Some also are made with leaner meats, including turkey, as well as tofu or soy protein.
Alarmist tactic?
Check the label of a name-brand hot dog, and chances are fat provides around 80 per cent of total calories, more than double what's often advised. What's more, saturated fat and trans fat — the fats most strongly linked with artery-clogging — are common ingredients, in some cases providing at least half the fat content.
The hot dog council called the new ad an alarmist scare tactic, but the promoters, a group called The Cancer Project, defend their campaign.
Dr. Neal Barnard, president of the Physicians Committee for Responsible Medicine, called the ad "a way to raise appropriate concern about a deadly concern." Barnard also heads The Cancer Project, an offshoot of his anti-meat advocacy group.
Hot dogs may be considered as American as apple pie, but Barnard said it's time to change that tradition.
"Children are born with no traditions whatsoever," he said. "You or I might think a hot dog, that just goes with baseball …We can always change our traditions to be healthful."
The new ad is based on an analysis of five studies in adults by scientists working with cancer research groups not affiliated with Barnard's.

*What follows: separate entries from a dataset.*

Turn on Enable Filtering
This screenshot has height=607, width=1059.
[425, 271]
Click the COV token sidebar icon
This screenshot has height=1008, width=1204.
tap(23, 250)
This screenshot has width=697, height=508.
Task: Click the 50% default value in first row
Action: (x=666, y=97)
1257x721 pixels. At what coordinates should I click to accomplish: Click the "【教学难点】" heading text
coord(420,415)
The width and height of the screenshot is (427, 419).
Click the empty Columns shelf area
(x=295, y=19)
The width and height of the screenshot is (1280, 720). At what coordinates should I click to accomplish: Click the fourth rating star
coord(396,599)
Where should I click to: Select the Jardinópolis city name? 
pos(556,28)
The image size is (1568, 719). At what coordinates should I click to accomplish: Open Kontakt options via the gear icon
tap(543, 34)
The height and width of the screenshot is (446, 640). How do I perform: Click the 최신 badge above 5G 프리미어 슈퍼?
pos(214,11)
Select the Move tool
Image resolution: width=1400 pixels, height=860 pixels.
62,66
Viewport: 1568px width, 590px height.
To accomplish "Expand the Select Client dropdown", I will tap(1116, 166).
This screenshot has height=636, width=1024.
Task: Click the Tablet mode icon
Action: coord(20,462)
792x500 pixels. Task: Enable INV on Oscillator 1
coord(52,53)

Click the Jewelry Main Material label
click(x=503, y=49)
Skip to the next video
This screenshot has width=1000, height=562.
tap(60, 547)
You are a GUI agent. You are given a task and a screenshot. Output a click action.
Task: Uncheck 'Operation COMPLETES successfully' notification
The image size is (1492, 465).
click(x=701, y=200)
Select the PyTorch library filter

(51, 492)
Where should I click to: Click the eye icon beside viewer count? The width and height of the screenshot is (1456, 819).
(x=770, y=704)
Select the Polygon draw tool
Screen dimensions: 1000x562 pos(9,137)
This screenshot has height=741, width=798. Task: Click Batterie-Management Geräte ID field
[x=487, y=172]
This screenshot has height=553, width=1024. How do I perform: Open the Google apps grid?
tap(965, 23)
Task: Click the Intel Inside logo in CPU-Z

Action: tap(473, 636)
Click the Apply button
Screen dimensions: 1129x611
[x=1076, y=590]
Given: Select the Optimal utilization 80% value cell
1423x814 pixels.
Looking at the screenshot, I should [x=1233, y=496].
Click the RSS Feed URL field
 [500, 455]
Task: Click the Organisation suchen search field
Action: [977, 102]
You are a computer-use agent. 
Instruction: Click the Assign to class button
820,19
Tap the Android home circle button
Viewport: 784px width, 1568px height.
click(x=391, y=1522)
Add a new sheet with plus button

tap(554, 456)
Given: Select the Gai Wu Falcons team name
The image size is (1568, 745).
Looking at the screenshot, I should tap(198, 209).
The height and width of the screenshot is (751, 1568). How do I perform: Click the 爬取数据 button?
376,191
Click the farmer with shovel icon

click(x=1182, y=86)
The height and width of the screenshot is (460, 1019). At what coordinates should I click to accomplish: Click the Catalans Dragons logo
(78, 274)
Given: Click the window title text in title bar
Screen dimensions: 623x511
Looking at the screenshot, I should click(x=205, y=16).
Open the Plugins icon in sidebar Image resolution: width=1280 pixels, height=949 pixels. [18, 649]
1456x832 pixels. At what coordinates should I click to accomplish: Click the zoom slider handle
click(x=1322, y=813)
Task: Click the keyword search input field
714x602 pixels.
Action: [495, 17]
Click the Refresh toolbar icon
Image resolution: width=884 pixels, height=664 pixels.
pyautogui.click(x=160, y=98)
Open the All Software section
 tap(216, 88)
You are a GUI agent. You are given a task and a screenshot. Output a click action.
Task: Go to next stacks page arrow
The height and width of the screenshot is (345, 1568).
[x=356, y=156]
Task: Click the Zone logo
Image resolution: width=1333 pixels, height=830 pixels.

Colorectal cancer risk from hot dog a day
Their report last November said eating 50 grams a day of processed meats for several years increases colorectal cancer risk by 21 per cent. That equals about one hot dog a day or two deli slices of bologna or five slices of bacon.
The duration of daily consumption linked with that higher risk is uncertain. Colorectal cancer was diagnosed between three and 19 years after the studies began, but participants could have been eating processed meats for years before that, said dietitian Karen Collins, nutrition adviser with the American Institute for Cancer Research, a group that analyzed the studies.
For a U.S. adult, eating one hot dog daily for several years would increase the average risk of getting colorectal cancer, which is 5.8 per cent, to 7 per cent. On a population level, it would increase the number of people nationwide who get colorectal cancer each year from 58 per 100,000 people to 70 per 100,000, Collins said.
"It's not the kind of impact on risk that, say, tobacco smoking has on lung cancer. But on the other hand, colon cancer is one of our most common cancers, so small changes still affect a lot of people," Collins said.
Eating a hot dog once or twice a month would mean up to about a 1.4 per cent increased risk, she said. "The risk we get from things like lack of physical activity, excess body weight, lack of adequate vegetables and fruits, these are much more important to work on than to worry about" a 1.4 per cent increased risk.
Scientists who analyzed the studies recommend avoiding processed meat — advice that makes sense, said Lilian Cheung, of the nutrition department at Harvard's School of Public Health. She is not connected to Barnard's group.